Regulatory apparatuses suffer “longstanding problems” like underfunding, understaffing and underenforcement, said Richard Revesz, an environmental law professor and dean emeritus at New York University School of Law. But since 2016, the overall problem grew to be much more acute “when combined with the shocking disregard for environmental enforcement that we saw during the Trump administration”.
‘We’re going to figure out how to defend our neighborhood’
Following the state’s 2017 benzene investigation, East Yard began researching Phillips’ operation and knocking on neighbors’ doors to alert them to the health threat. That’s when the nearby plants’ human toll came into focus, Andasan said. At house after house, they heard similar stories – nearly every family had someone in it who suffered or died from cancer.
Most households had multiple people with respiratory illnesses, and Andasan and their brother each suffer from asthma, while their mother, who moved to the largely working-class and immigrant neighborhood from the Philippines, struggles with asthmatic bronchitis.
Similarly, each member of East Yard member Maria Reyes’s family, which lives within a mile of the Phillips 66 Carson refinery, suffers from respiratory illnesses. Reyes testified that she twice lost consciousness while exercising outdoors, and her doctor advised her and her three children to stop doing outdoor activities to limit exposure to air pollution.
She reported “yellow droplets” that fall from the sky and irritate her family’s skin, and said she was worried that the pollution was harming her family, but they can’t afford to leave the neighborhood.

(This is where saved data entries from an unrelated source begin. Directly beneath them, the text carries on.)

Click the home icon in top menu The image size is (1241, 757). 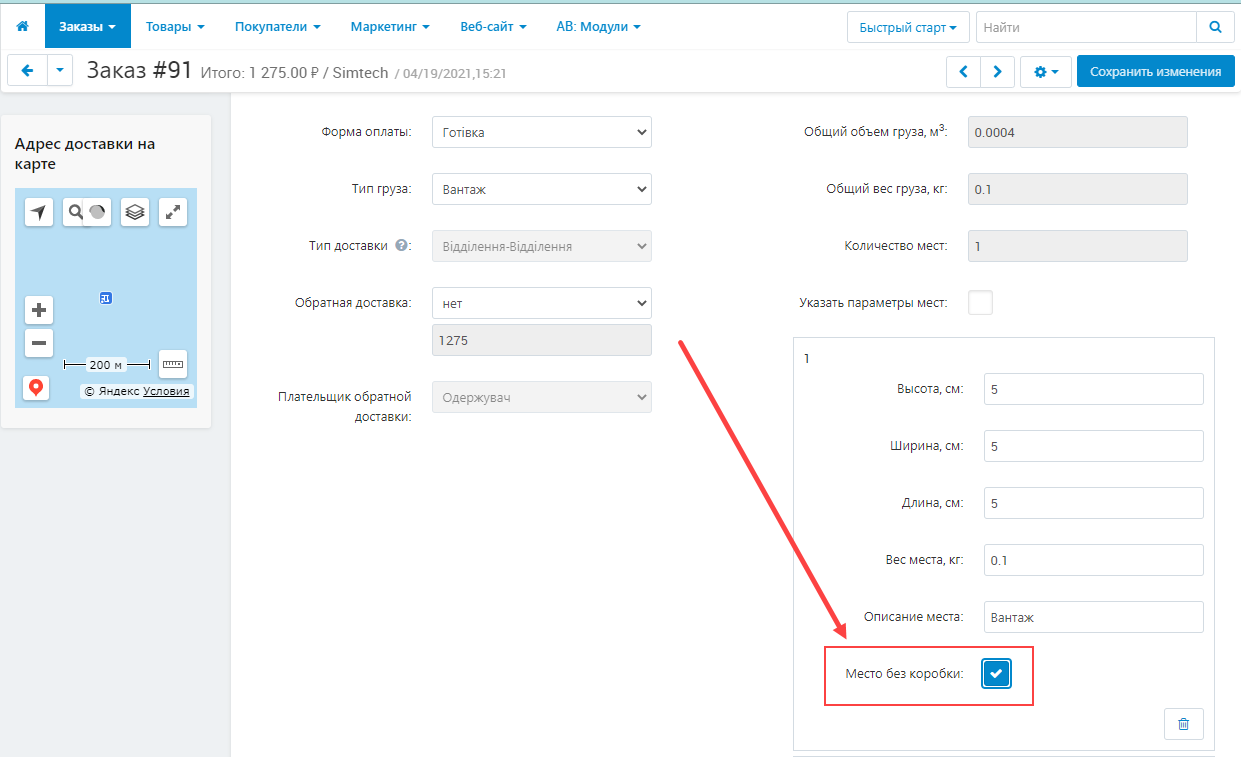tap(22, 27)
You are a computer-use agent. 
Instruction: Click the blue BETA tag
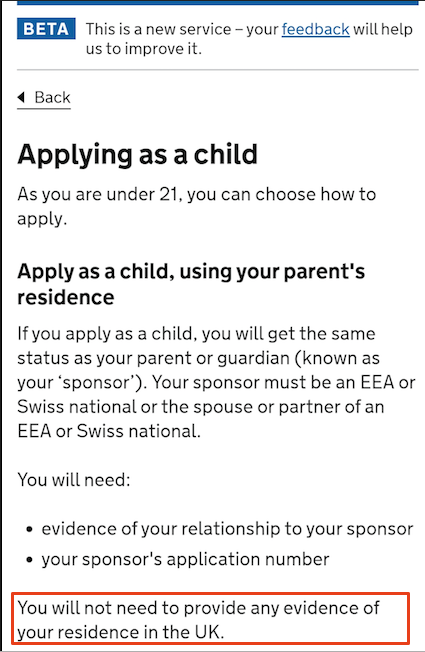click(46, 29)
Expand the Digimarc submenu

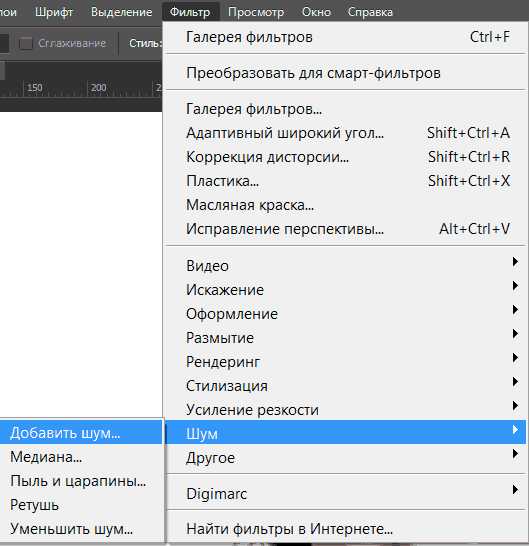345,493
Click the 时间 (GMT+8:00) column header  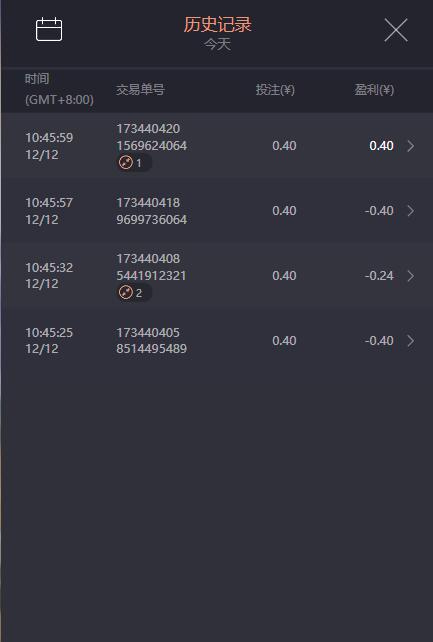[x=59, y=89]
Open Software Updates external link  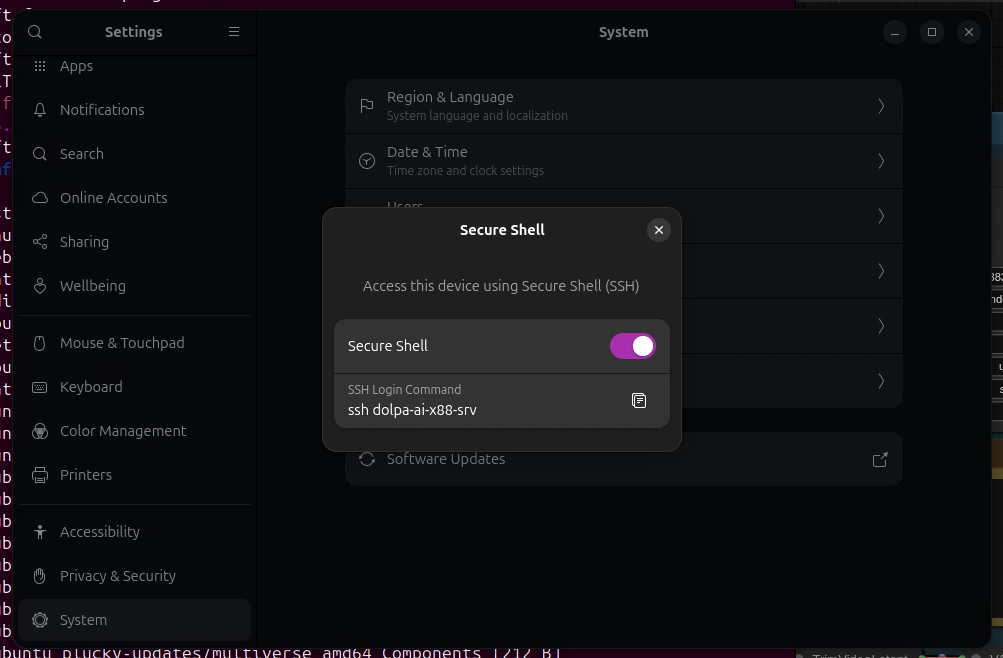[880, 460]
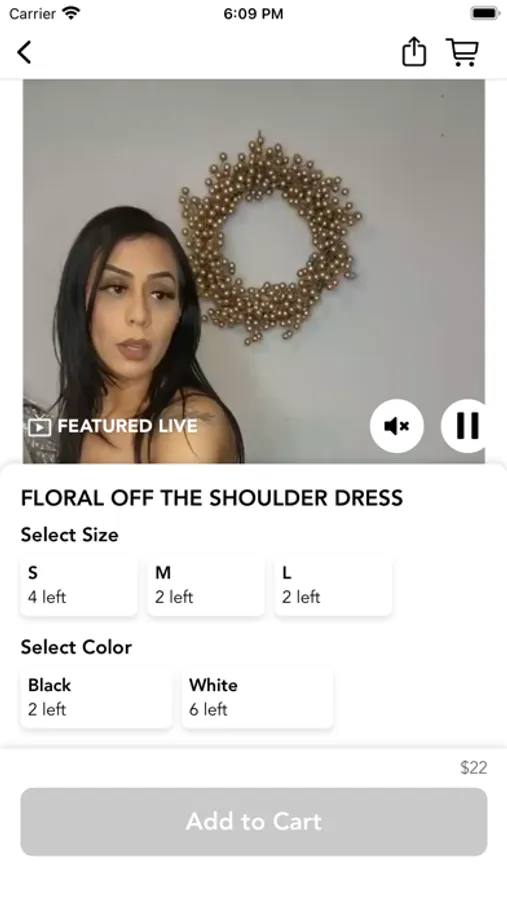The height and width of the screenshot is (900, 507).
Task: Select the Black color option
Action: tap(96, 698)
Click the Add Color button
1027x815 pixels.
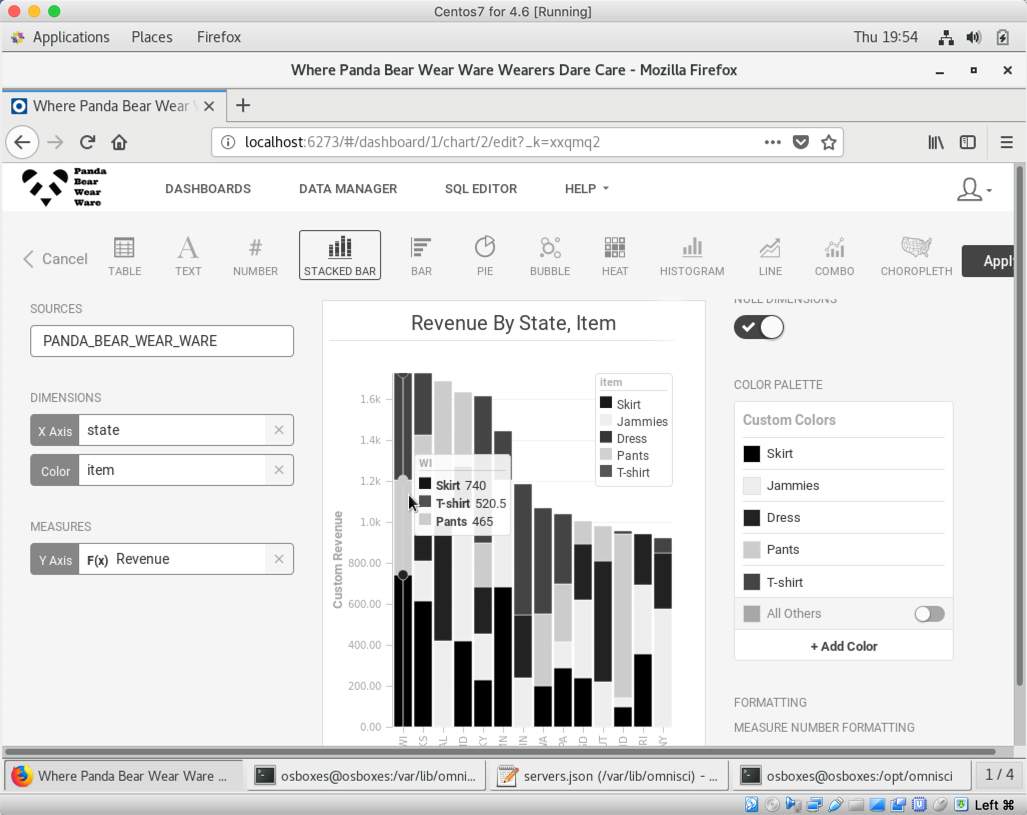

“We are unable to spend lots of time outside as a family because of air pollution, including bad odors from Phillips 66 that are unbearable, make me nauseous and irritate my throat,” Reyes added.
Andasan noted a study that found West Long Beach residents’ life expectancy is shorter than those in Long Beach, who live further away from the refineries. In a neighborhood short on resources, organizing is the only way to protect families from these issues, Andasan said.
“We’re fighting even if there aren’t resources – we’re going to figure out how to defend our neighborhood, organize with other families and build out our power,” they said.
Beyond canvassing, East Yard began engaging regulators, policymakers and polluters. It made comments during South Coast AQMD’s permitting process, organized a climate march and held “toxic tours” that educated residents about the area’s worst polluters.
The action around the issue caught the attention of Earthjustice, which was monitoring the situation and approached East Yard about working together on a suit. East Yard internally discussed a potential partnership, and viewed it as an opportunity to use the neighborhoods’ compelling stories to effect change, Andasan said.
“There are stories that residents can recall, painful stories about how pollution has affected their entire lives, that are part of this lawsuit,” they said.
In short, East Yard brought ground knowledge and stories that can move courts, juries and judges. Earthjustice provided the legal resources, and that’s the sort of synergy that can make these cases difficult for regulators and industry to defend against, attorneys say.
“The courts are very strict in requiring standing and showing that there are people who are injured, and people from the communities can write very powerfully about the nature of the harm that they are suffering,” Revesz said.
In April 2020, after two years of collecting data, Earthjustice and East Yard filed a notice of intent to sue under the Clean Air Act, naming the South Shore AQMD, Phillips 66, and the EPA as defendants. Phillips soon approached Earthjustice about a settlement, Espino-Padron said, and agreed to reduce its emissions, document its work and be transparent about the process.
While those who spoke to the Guardian say activism shouldn’t have to be a substitute for a robust regulatory system, it’s an example of a community successfully defending itself.
“What you’re seeing in this case, and this is the trend – communities are stepping into this legal space and reclaiming their power,” Espino-Padron said.